### Okuma Metni:
----------

Tenochtitlan, Itzcoatl döneminde (1428-40) komşu Texcoco ve Tlacopan devletleri ile ittifak kurarak Orta Meksika'da egemen güç durumuna geldi. Daha sonra hem ticari ilişkiler, hem de fetihler yoluyla, 400-500 küçük devletten oluşan, 5-6 milyonluk nüfusuyla 1519'da 207.200 km2'lik alana yayılan bir imparatorluğun merkezi oldu. Kent, en gelişkin döneminde, 13 km2'yi aşkın bir alanda 140 binden çok insan barındırıyordu; dolayısıyla Orta Amerika uygarlıklarının tarihinde en yoğun nüfuslu yerleşim yeriydi. Aztek devleti, askerlerin egemenliğindeki bir despotluktu. Kastlara ve sınıflara bölünmüş ama dikey akışkanlığını da koruyan Aztek toplumunda yükselmenin en güvenli yolu savaşta kahramanlık göstermekti. Devlet işlerini rahipler ve bürokratlar yürütürdü. Toplumun alt katmanlarında, serfler, sözleşmeli hizmetkarlar ve köleler yer alırdı.

Aztek dini, birçok Orta Amerika kültüründen değişik unsurları özümsemiş, çeşitli inanç sistemlerinden karşıt öğeleri bir araya getirmişti. Önceki halkların birçok kozmolojik inancını paylaşan bu din, özellikle evrenin bir dizi yaradılışın sonuncusu olduğu ve 13 gök katı ile 9 yeraltı dünyası arasında bulunduğu yolundaki Maya inancını benimsemişti. Azteklerin başlıca tanrıları, Savaş ve Güneş Tanrısı Huitzilopochtli, Yağmur Tannsı Tlaloc ve yarı tanrı-yarı kahraman Tüylü Yılan Quetzalcoatl idi. Insan kurban etme töreninde, kurbanın yüreği Güneş Tanrısı'na sunulurdu. Kan akıtma töreni de yaygındı.

----------

Yukarıdaki Aztekler metninde Azteklerin başlıca tanrıları olarak adı geçen tanrıların hepsini sıralayın.

### Toplanan Veriler:

----------

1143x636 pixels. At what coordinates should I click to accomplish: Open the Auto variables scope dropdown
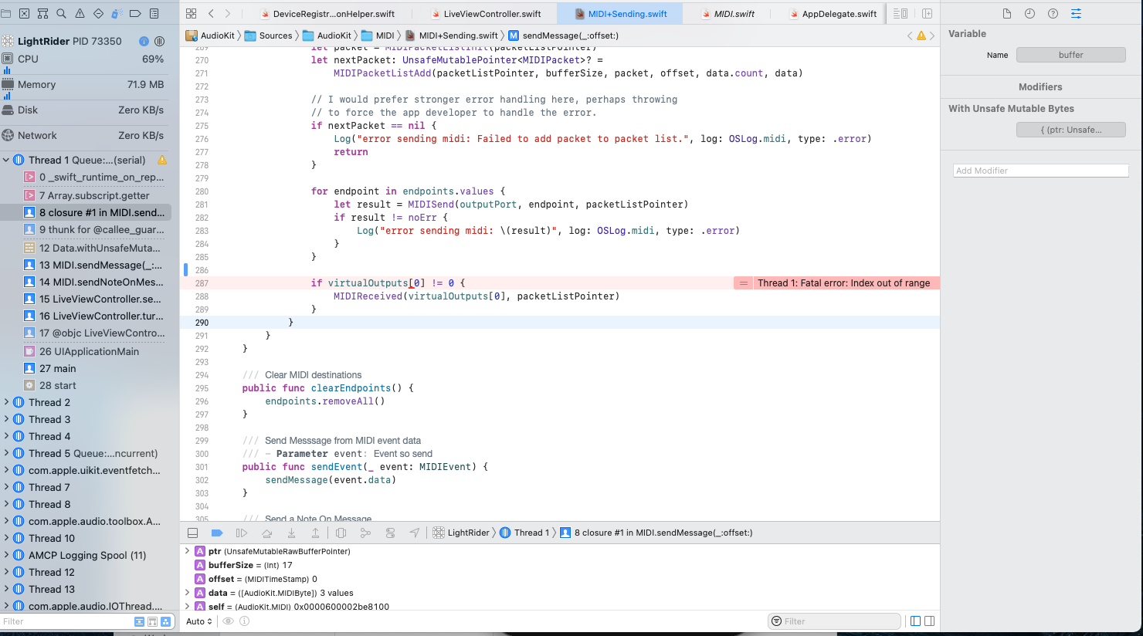tap(198, 621)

----------

### Tamamlanan Görev:
Huitzilopochtli, Tlaloc, Quetzalcoatl